We are also organizing webinars with human rights defenders, including women human rights defenders, on the impact of COVID-19 on their work and on self-care.
What have been the biggest challenges and lessons learned thus far for your office during the pandemic?
I was telling myself that this pandemic reminds me of the saying, "Man plans and God laughs." We will keep planning but we need to be agile. We have had to pivot immediately to be able to respond to the needs of the people we serve.
The work we have all been doing on socio-economic analysis has opened my eyes to how much more we need, particularly in Africa, to get civil society organizations to look at the plethora of rights. Most organizations only focus on civil and political rights, which is extremely vital, but there is a place for civil society organizations and National Human Rights Institutions to promote and protect economic, social, and cultural rights. We have been working with these partners to participate in the discussion on socio-economic issues.
It also has been enlightening to see how we are not generally trying to think differently when we produce socio-economic analyses. But the policy briefs that have come from the UN Secretary General and UN Human Rights on socio-economic analysis have been extraordinarily helpful to push the argument for human rights, particularly as we think of building back better. We have been supporting countries for a long time, but once this pandemic started things fell apart in an instant. It exacerbated all of the issues we had pointed out before the pandemic: the intersectionality of certain factors like poverty, level of education, the lack of access to health services... This pandemic has helped confirm what the UN is there for, to show Governments how to do better for those who could possibly fall through the cracks.
Why is it important to stand together, for human rights, during this pandemic?
The UN has a standard idea of vulnerability: women, children, internally displaced persons, migrants, refugees and the elderly. However, even for the elderly, we do not have data in Africa. We have for a long time been pushing issues of persons with disability but I have not seen a proper analysis of disability data in Africa either. It has become obvious that this pandemic affects everybody, not just the vulnerable, and even amongst the vulnerable, there are groups of people on whom we never capture data: the homeless in Africa. We do not have distinct categorizations on the urban poor either. Inclusivity of data has become a big gap and Governments continue to develop responses to the pandemic with standard figures, even though the very people I have listed are the ones prone to infection by COVID-19 because of their living conditions. We need to widen our definition of vulnerability and produce more inclusive data.

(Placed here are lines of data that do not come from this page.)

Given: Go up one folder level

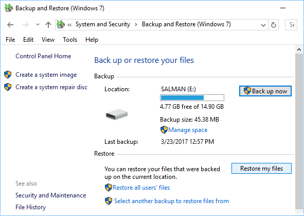Looking at the screenshot, I should (x=48, y=25).
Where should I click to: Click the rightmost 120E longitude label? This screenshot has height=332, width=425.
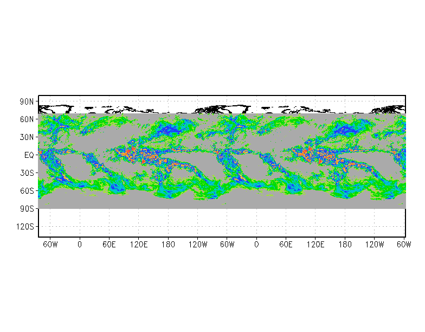(x=315, y=245)
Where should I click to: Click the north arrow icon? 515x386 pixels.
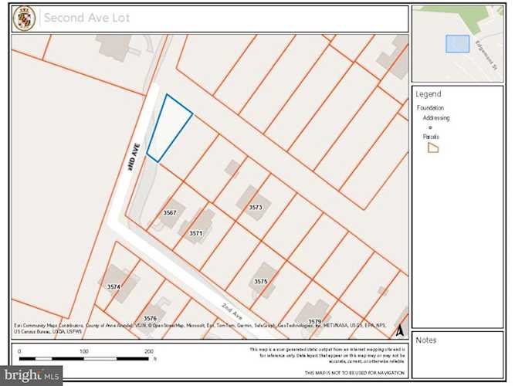tap(400, 330)
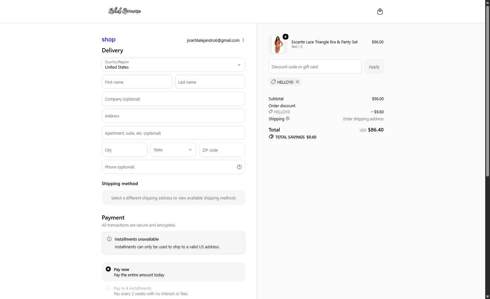490x299 pixels.
Task: Click the product thumbnail image
Action: coord(277,44)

And this leads to the question of building back better. If we do not work towards ending the pandemic as a collective, then we stand a chance of it recurring repeatedly. There needs to be more engagement with community-based organizations, to also build their ability to speak for themselves. When people are informed and involved in decision-making there is no stigmatization or discrimination. I cannot think of a better example than this pandemic to show us why it is important to stand up for everyone's rights. If people say, “We are in this together,” then we should really all be in this together.